Although it can be difficult to know exactly which questions to expect during your interview, here are some of the most asked interview questions. Write out your answers, remembering to focus on how your accomplishments would benefit the company. Then, either conduct a mock interview with a friend, practice in front of a mirror, or videotape yourself answering the questions. The more practice you get, the more poised and confident you will be.

  1. Describe a conflict with a manager or coworker. How was it resolved? Everyone has experienced workplace conflict at some point. The interviewer is assessing your ability to solve problems and interact with others. Do not use this as an opportunity to say negative things about your former manager…state the problem and describe steps you took to resolve the issue. Do not say that you have never had a conflict: it is too unbelievable.

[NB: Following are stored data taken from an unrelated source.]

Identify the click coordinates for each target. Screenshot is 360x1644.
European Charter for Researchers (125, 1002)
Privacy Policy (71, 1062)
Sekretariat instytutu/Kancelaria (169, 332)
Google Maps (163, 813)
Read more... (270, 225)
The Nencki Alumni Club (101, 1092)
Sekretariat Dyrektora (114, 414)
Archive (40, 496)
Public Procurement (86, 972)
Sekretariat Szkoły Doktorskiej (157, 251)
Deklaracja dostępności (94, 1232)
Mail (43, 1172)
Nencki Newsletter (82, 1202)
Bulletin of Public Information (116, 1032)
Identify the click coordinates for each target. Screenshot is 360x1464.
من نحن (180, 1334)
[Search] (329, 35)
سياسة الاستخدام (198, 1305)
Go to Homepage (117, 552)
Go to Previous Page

  2. What are your career goals? Where do you see yourself in five years, ten years? Interviewers ask this question because they want to find out if you are likely to stay with the company for a while. Do not proclaim that you would like to be promoted within a year or that you see this position as a way to get your next job. Try to keep your answer brief and focused on how your career goals are in alignment with the company’s needs.

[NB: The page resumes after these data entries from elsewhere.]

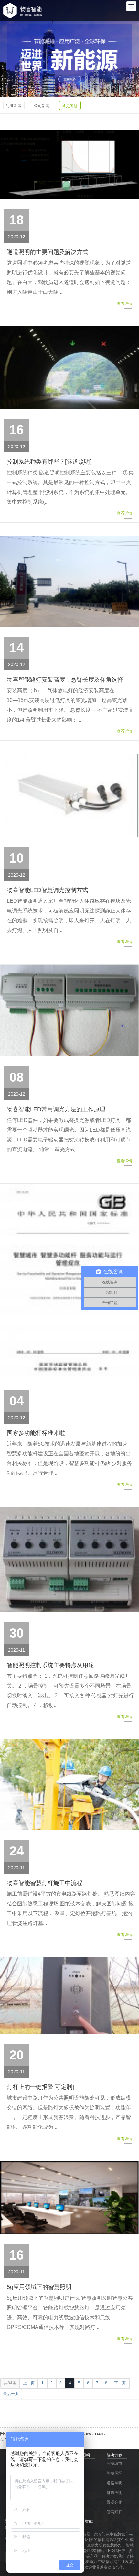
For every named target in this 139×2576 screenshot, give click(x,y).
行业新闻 (14, 105)
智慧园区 (114, 2473)
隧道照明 (114, 2492)
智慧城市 (114, 2463)
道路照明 (114, 2483)
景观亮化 (114, 2502)
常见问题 (70, 106)
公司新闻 (41, 105)
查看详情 (124, 303)
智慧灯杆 (114, 2512)
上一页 (29, 2383)
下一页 (120, 2383)
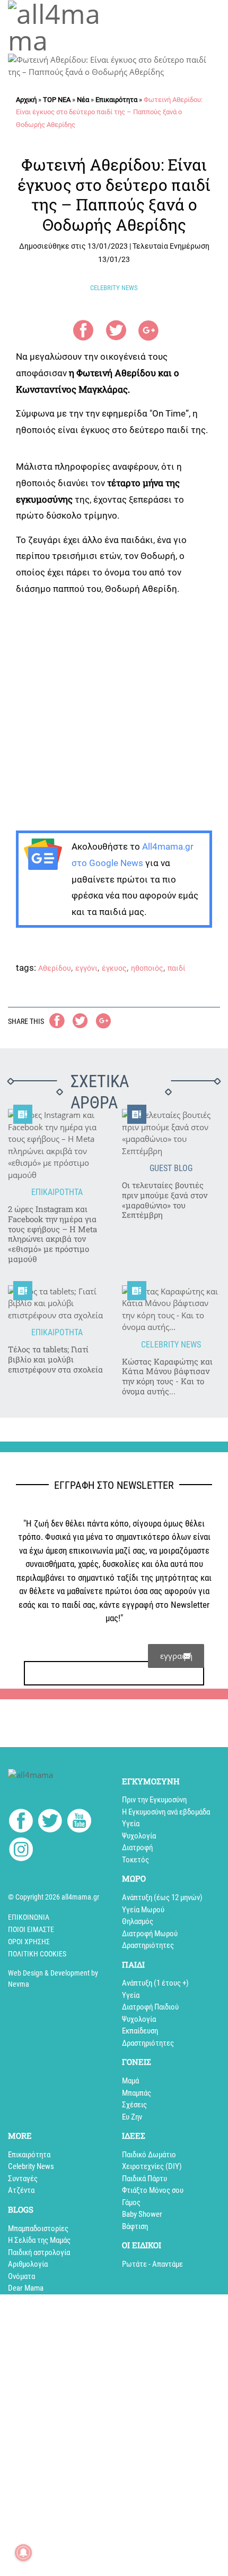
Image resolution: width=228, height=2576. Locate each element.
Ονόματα (21, 2276)
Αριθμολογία (28, 2264)
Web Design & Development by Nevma (53, 1978)
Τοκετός (135, 1860)
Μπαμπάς (136, 2093)
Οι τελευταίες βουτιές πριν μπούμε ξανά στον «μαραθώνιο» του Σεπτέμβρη (164, 1200)
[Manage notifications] (23, 2552)
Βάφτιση (135, 2226)
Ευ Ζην (132, 2117)
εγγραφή (176, 1655)
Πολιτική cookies (37, 1954)
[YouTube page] (79, 1822)
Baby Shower (142, 2214)
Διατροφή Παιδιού (150, 2007)
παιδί (177, 968)
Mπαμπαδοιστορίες (38, 2228)
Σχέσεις (134, 2104)
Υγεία (130, 1823)
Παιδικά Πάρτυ (144, 2178)
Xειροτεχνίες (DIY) (152, 2166)
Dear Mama (25, 2288)
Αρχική (26, 100)
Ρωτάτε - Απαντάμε (152, 2264)
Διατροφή (137, 1847)
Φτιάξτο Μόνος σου (152, 2190)
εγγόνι (86, 968)
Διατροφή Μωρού (150, 1933)
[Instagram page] (21, 1851)
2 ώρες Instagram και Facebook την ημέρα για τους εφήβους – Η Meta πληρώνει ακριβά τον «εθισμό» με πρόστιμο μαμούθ (52, 1234)
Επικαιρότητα (116, 100)
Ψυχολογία (139, 1836)
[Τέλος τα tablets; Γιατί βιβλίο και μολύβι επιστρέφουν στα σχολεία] (57, 1303)
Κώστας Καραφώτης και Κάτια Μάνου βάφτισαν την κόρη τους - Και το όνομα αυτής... (167, 1376)
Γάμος (131, 2202)
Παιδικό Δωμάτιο (149, 2154)
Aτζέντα (21, 2190)
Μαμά (130, 2081)
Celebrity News (31, 2166)
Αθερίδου (54, 968)
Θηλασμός (137, 1921)
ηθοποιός (147, 968)
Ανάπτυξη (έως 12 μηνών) (162, 1897)
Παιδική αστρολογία (39, 2252)
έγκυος (114, 968)
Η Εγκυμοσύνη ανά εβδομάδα (166, 1812)
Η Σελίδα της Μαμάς (39, 2240)
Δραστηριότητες (148, 1945)
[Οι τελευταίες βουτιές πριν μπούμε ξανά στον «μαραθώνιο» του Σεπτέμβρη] (171, 1133)
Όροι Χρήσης (29, 1941)
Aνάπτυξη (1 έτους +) (155, 1983)
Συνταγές (23, 2178)
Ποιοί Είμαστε (31, 1929)
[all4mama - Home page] (57, 27)
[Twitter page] (50, 1822)
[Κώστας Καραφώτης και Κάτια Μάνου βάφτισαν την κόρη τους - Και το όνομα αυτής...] (171, 1309)
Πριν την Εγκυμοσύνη (154, 1799)
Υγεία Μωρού (143, 1909)
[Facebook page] (21, 1822)
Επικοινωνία (28, 1917)
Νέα (83, 100)
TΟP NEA (57, 100)
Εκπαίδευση (140, 2031)
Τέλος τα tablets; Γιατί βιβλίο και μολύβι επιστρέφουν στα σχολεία (55, 1359)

  3. Why are you changing careers? If you are in fact changing careers, be prepared for this question. Interviewers will want to know if you have thoroughly researched your new career and are not switching jobs on a regular basis. Stress how your skills can transfer to your new career.
  4. Tell me about the best/worst supervisor you have ever had. Interviewers want to find out how your work style fits with the management style of the company. Be sure to emphasize positive experiences. If you must mention a worst case, try not to dwell on it. Instead, mention the strategies you developed to work under less than-perfect circumstances.
  5. Are you interviewing with other companies? Interviewers might try to find out if they need to act quickly. Do not mention any specifics. Say that you are extremely interested in the company but are keeping your options open.
  6. Will you relocate? Interviewers may be asking if you would relocate, or they may be testing your flexibility and a willingness to consider new things. Be honest in your answer. If the job seems perfect and you are very interested, say you may need some time to think about it and would be open to discussing the possibilities.